Joann has told us that this experience has changed her, made her aware of growing old.  Choosing to have surgery and the accompanying time devoted to recovery is different.  Choice always makes a difference.  It’s not maudlin or melodramatic to consider mortality in the aftermath of an event that makes clear the truth in Marcus Aurelius’ “Sic transit gloria mundi.”  All glory of the world is fleeting—and that means us.  We may pay lip service to the philosophy, but Joann conveys that visceral truth.  In her it’s a wake-up call, a siren that announces, “Be grateful.”  For that reason visiting her is an experience of grace.  She makes my husband and me laugh and celebrate the good friend we’ve found.
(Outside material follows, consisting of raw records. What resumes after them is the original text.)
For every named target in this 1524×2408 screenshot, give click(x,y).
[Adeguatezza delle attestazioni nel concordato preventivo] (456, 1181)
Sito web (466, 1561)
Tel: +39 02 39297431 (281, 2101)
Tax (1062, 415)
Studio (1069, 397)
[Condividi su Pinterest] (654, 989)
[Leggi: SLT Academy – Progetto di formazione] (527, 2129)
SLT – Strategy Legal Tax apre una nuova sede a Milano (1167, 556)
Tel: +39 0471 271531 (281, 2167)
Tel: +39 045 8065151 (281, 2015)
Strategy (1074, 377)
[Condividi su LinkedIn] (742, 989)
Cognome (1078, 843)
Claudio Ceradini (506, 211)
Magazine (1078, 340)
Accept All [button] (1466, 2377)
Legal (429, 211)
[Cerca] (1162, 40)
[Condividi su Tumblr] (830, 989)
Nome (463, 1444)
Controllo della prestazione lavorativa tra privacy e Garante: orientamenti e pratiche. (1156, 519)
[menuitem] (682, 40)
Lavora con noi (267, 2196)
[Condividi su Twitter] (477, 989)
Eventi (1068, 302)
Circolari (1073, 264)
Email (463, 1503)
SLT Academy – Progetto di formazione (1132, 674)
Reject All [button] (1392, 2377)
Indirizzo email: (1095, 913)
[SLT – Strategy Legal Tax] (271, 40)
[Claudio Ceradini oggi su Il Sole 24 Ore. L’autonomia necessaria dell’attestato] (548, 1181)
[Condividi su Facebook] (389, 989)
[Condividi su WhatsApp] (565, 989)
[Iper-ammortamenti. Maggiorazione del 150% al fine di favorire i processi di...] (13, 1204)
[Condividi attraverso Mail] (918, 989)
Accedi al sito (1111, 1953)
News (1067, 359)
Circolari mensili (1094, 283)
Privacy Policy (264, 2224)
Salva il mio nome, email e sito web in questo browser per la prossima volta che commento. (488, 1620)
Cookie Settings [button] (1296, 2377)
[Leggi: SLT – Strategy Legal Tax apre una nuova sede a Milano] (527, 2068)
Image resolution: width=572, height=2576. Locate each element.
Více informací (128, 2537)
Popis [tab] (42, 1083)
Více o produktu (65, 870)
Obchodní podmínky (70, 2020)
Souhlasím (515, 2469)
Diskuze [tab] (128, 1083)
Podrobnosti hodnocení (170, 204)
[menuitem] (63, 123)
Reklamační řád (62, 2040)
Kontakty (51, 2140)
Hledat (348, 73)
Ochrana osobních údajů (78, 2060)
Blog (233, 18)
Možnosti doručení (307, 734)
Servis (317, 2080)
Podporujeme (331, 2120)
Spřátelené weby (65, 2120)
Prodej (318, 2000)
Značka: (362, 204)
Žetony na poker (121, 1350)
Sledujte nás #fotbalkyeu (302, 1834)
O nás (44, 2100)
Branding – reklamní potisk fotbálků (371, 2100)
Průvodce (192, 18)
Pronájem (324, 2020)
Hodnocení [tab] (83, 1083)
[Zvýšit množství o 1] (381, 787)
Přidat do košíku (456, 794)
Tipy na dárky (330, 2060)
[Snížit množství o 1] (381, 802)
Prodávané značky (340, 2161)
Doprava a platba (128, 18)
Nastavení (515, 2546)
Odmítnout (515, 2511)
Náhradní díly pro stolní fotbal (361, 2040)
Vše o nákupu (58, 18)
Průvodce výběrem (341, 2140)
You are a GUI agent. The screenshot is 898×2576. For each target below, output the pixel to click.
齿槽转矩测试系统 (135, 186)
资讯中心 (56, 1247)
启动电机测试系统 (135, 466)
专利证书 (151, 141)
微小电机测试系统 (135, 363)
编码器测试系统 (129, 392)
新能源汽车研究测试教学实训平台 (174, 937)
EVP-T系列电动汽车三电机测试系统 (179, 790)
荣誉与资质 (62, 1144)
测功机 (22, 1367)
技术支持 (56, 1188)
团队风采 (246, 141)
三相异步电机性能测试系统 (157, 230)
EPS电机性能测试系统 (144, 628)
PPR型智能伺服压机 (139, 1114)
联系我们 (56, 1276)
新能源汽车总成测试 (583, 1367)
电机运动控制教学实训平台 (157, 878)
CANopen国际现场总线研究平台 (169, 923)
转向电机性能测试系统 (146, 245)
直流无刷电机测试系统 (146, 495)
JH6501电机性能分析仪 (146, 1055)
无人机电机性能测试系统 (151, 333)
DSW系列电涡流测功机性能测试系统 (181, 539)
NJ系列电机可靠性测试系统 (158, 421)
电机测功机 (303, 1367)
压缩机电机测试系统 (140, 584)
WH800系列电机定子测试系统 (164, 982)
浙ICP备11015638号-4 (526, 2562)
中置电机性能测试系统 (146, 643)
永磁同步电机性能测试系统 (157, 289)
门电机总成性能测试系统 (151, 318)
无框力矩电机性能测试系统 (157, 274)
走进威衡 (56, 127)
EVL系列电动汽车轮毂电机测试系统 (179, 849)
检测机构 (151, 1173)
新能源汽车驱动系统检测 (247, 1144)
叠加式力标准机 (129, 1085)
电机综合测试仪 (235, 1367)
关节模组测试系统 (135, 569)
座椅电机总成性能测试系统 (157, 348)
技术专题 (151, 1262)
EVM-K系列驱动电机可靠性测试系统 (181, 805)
Yesterday Joann asked my husband how his sister is doing.  She is in remission after a debilitating treatment to counter multiple myeloma, a pernicious cancer of the blood.  Joann then said, “I’ve got to be grateful.  This,” and she looked down at her leg,” is structural, not systemic.  There are so many people who have it so much more difficult.”

Structural.  Systemic.  Only a distinction of degree.  I’ve been thinking about that ever since.  Note to self:  We can build our dream houses, and follow our dreams, but as the poet William Stafford says, “Nothing you do can stop time’s unfolding.”  The trick is to breathe in life’s paradox, whatever may come, and grow from it, and for as long as we can, celebrate the ability to do so.